A leveza, a sensação gostosa dos afetos, aquilo que talvez não seja pronunciado em palavras, mas as ações anunciam de forma desesperada. Existem pessoas que nunca dizem "Eu te amo!", mas amam de uma forma tão mais significativa que a outra pessoa sabe que é amada. Porque na verdade amor não é apenas aquilo que é dito, amor é aquilo que é sentido.

Mas vivemos a época das muitas palavras e das poucas ações, dos muitos "eu te amo", mas que se distanciam tanto da realidade vivida. Parece que dizer basta, é suficiente. É como se o fato de se declarar o amor fosse suficiente para ele se tornar real.

Um dia, Renato Russo perguntou "que país é esse?", hoje parafraseio sua frase e pergunto: -Que amor é esse?

Até hoje não entendo essa ideia de que o amor é sinônimo de perfeição. Porque não, ele não é. E talvez seja por isso que tanto quebramos a cara.

Vivemos esperando um amor de hollywood, e deixamos de notar o cuidado despretensioso e natural. Sabe aquele bom dia, o querer saber como está, o beijo pela manhã, o silêncio nos lábios mas um verdadeiro texto no olhar?, parece simples não é? E realmente é simples, porque o amor em nada tem de complicado. 

"Gourmet'izamos" o amor, lhe colocamos preço, até mesmo uma meta. As provas de amor são legitimadas pelo preço do presente. Esqueceu-se o cuidado e os afetos. E depois reclamamos que as pessoas não sabem amar, talvez porque ainda procuram amores em prateleiras quando na verdade ele está dentro do coração.

Amor se encontra na essência, ele desabrocha no meio dos bons afetos... coisa simples (porém grandiosas). E isso torna ele mais belo. Antes que você finalize o texto com a ideia de que se pode viver de amor, eu lhe peço P-A-R-E, porque você está errado. A vida real tem conta batendo na porta, tem problema na calçada, tem dias amargos e bem complicados, e não, o amor não é a varinha de condão que vai resolver esses problemas, o amor apenas vai dá sentido a caminhada.
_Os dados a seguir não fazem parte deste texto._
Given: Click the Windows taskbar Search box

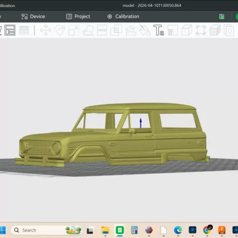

Não se vive apenas de amor, isso é fato. Todavia, amor existe para ser sentido e não comprado, negociado, rifado... amor é sentimento, emoção, por isso caro amigo guarde o seu cartão.

A grande complicação no meu entender está nessa simplicidade. As pessoas parecem não aceitar que o sentimento mais poderoso do mundo seja assim tão natural, visto e sentido diariamente nos olhares que se encontram enamorados.

Há muito a se falar sobre tal sentimento e a meu ver tentar explica-lo é perca de tempo. Tão melhor vivê-lo, se permitir, beijar, amar... Porque o amor não é um fim, o amor é um eterno recomeço.

No amor cabe muita coisa, só não cabe o preconceito. Talvez você queira um super amor, desses bem fictícios... espero que você encontre (mesmo). Eu porém, prefiro amores simples, que apenas são sentidos e vividos nesse cotidiano gostoso que é a vida.

Amores simples são leves, são gostosos e são sinceros. Amores simples aquecem o peito, estão muito atrelados a parceria, parece até fórmula matemática, eu + você = nós. Um nós que decidiu caminhar lado a lado. Com defeitos, e tudo mais que tiver na mala.

O amor se faz de simplicidades, é eu, você... somos nós, a cada dia construindo o nosso presente. O amor é uma grande partilha...

Amores simples... porque neles se encontram a beleza da vida.